Rob finished with a vicious right hook that sent Paul down onto a bale. Brittle
straw puffed up from under him and the bell rang while he struggled to find his
feet.

Lou
had never seen a face like it. A Sunday matinee horror show.

Paul's
lips were split so deep down the middle they were like four lips instead of
two, the pink meat drooping in rags. Eyebrows broke open over the high ridge of
bone, wounds so wide it was as though a pair of tiny toothless mouths were
leering through the bristly hairs. One eye puffed completely shut, a fleshy
ball the size of a baby's fist.

How
long had the round lasted: three minutes, three and a half?

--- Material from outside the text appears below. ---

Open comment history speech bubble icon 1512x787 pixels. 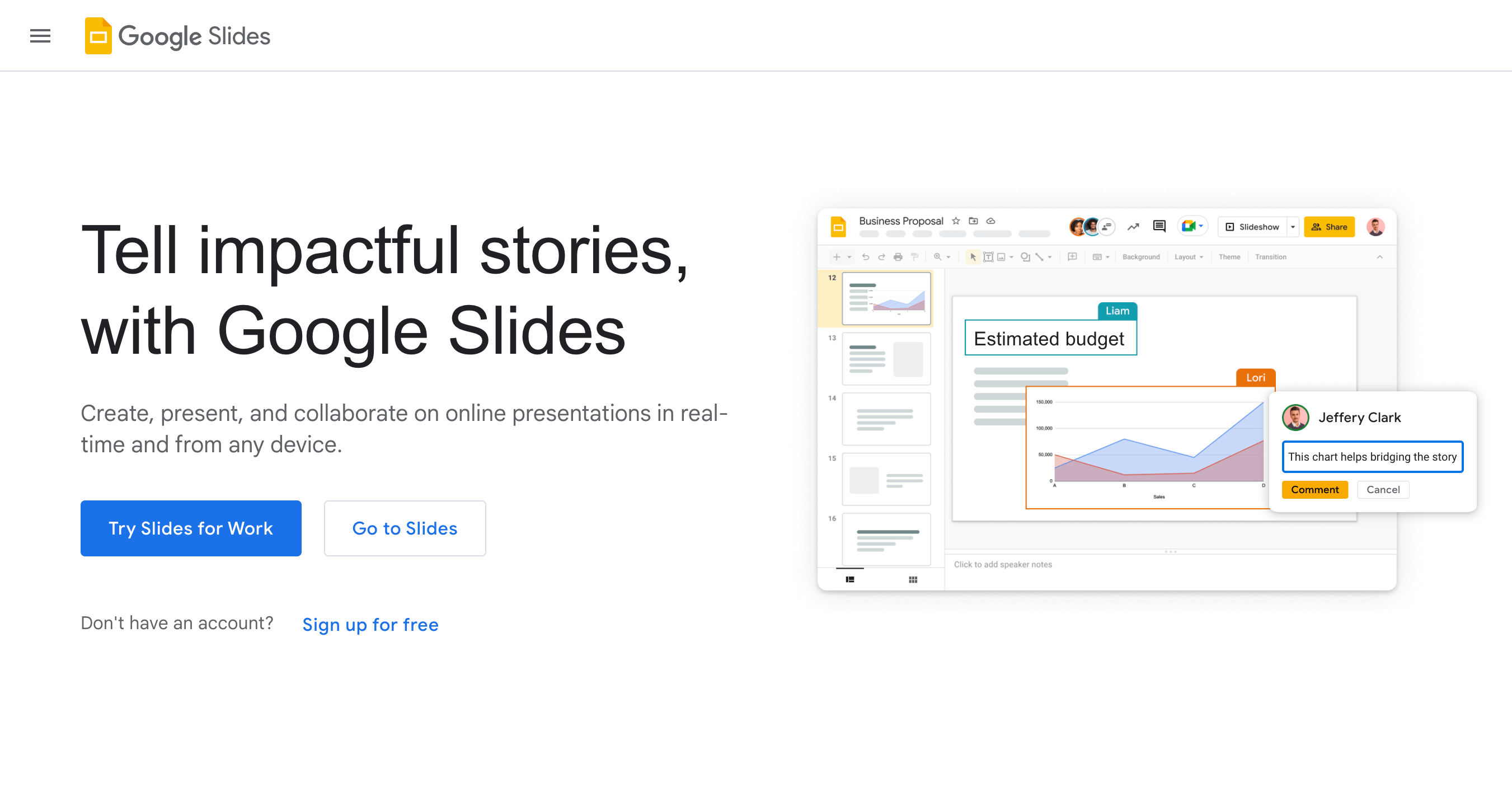click(1159, 226)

So little time,
really, for such a sickening transformation.

"Paul,"
Lou said carefully. "You need to listen to me. You can't go on fighting
this way. Let me clean you up a bit, at least."

Lou
wet a towel and wiped. When Paul's face was clean Lou saw it was hopeless: the
cuts were too deep, too long, too numerous. Adrenaline chloride wouldn't do it,
ferric acid wouldn't do it, a goddamn
staple gun
wouldn't do it. He could debride
the deepest ones and razor the puffed flesh around that eyeball to give him
some relief, but why bother? The kid didn't want to be helped.